» Short problem
Do these statements agree with the excerpt on classification methods below? Answer yes or no for each and quote the words from the excerpt that decide it. 1. The study uses Euclidean distance for K Nearest Neighbors. 2. The study builds its decision tree with the ID3 algorithm. 3. The study uses a linear kernel for its Support Vector Machine.

The following classification methods are used in this study. All these methods are implemented in the R programming environment.

3.3.1. Support Vector Machines

Support Vector Machine (SVM; Vapnik 1995) is a supervised learning algorithm used for classification which finds the discrimination function with the largest distance between two classes. In this study, the RBF kernel function is used. An important issue is how to optimize SVM in case of selected parameters. Different values for the parameters of the RBF kernel function; C and γ are examined to achieve the best possible accuracy. For a multiclass SVM classification, we use the one-against-one approach proposed by Yu (26).

3.3.2. K Nearest Neighbors

K Nearest Neighbors (KNN) is one of the simplest non-linear classifier. This classifier assigns the sample to the class with the highest vote among its k-nearest neighbors (36). In this study, Euclidean distance is used and the value of K is tested within the range of 1 to 10.

3.3.3. Naive Bayes

Naive Bayes (NB) classifier is a supervised learning algorithm. NB classifier is extremely scalable. Bayesian reasoning method is based on probability in order to draw inferences about the probability distribution of the optimal decision. (37, 38).

3.3.4. Decision Tree

A Decision (DT) Tree is a flowchart structure and a non-parametric supervised learning method used for classification and regression. Each internal node reflects a “test” of feature, each branch reflects the test results, and each leaf node represents a class label and path from the root to the leaves, which in turn indicates the classification rules (37). Decision Tree learning algorithms are generally recursive processes. In each step, one branch is selected. The important step in the Decision Tree algorithm is how to select the branches. Different algorithms employ different metrics to measure such as Gini Impurity used by the CART (classification and regression tree) algorithm, Information Gain used by the ID3, C4.5, and C5.0 Tree-Generation algorithms and Variance Reduction are used by the CART (39). Within this research, CART algorithm is used.

» Data extract
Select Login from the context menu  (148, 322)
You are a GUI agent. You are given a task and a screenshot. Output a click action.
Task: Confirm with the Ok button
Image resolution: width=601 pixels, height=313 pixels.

» Final result
1. Yes: "In this study, Euclidean distance is used"
2. No: "Within this research, CART algorithm is used."
3. No: "In this study, the RBF kernel function is used."